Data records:
+++

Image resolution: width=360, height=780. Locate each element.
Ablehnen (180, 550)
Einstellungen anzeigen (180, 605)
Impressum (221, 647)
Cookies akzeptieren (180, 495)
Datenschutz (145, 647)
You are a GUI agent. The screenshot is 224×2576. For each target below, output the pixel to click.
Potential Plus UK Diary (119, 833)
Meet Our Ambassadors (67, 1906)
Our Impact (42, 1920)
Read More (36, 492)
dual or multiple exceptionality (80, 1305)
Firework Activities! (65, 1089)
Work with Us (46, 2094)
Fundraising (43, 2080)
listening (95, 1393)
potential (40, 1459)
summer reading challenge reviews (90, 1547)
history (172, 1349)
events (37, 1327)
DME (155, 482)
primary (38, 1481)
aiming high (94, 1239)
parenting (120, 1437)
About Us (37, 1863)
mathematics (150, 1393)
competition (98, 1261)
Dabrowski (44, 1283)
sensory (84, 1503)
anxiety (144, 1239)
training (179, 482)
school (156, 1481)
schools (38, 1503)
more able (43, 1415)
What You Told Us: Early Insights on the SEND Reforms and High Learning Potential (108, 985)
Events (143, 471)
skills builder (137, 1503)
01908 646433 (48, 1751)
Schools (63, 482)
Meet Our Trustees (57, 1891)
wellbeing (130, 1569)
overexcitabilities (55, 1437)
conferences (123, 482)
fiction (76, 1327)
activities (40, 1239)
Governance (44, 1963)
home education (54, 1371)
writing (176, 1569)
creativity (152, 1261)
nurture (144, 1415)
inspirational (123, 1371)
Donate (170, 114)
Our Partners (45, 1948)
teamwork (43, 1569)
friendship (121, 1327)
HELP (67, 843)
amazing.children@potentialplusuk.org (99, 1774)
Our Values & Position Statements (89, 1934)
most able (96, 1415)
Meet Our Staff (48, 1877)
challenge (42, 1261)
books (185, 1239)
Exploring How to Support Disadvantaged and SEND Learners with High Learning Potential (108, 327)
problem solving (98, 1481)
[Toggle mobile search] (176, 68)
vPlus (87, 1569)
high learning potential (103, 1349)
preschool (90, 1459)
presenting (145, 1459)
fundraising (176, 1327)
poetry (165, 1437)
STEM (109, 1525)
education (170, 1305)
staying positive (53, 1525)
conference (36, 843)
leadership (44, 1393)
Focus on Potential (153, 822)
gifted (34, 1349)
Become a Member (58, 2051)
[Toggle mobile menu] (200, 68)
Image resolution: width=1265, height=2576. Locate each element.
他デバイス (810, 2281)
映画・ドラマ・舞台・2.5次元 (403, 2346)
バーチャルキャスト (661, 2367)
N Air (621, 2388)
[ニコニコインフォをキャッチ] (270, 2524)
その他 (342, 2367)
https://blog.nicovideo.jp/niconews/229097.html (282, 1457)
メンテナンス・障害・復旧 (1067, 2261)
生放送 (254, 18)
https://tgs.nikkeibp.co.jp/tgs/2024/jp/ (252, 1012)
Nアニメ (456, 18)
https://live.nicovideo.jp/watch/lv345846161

+++

Exercise
Return the opening line of the data and every line after it through the line containing "Meet Our Ambassadors (67, 1906)", please, exactly as written and with nothing added.

Task result
Image resolution: width=360, height=780. Locate each element.
Ablehnen (180, 550)
Einstellungen anzeigen (180, 605)
Impressum (221, 647)
Cookies akzeptieren (180, 495)
Datenschutz (145, 647)
You are a GUI agent. The screenshot is 224×2576. For each target below, output the pixel to click.
Potential Plus UK Diary (119, 833)
Meet Our Ambassadors (67, 1906)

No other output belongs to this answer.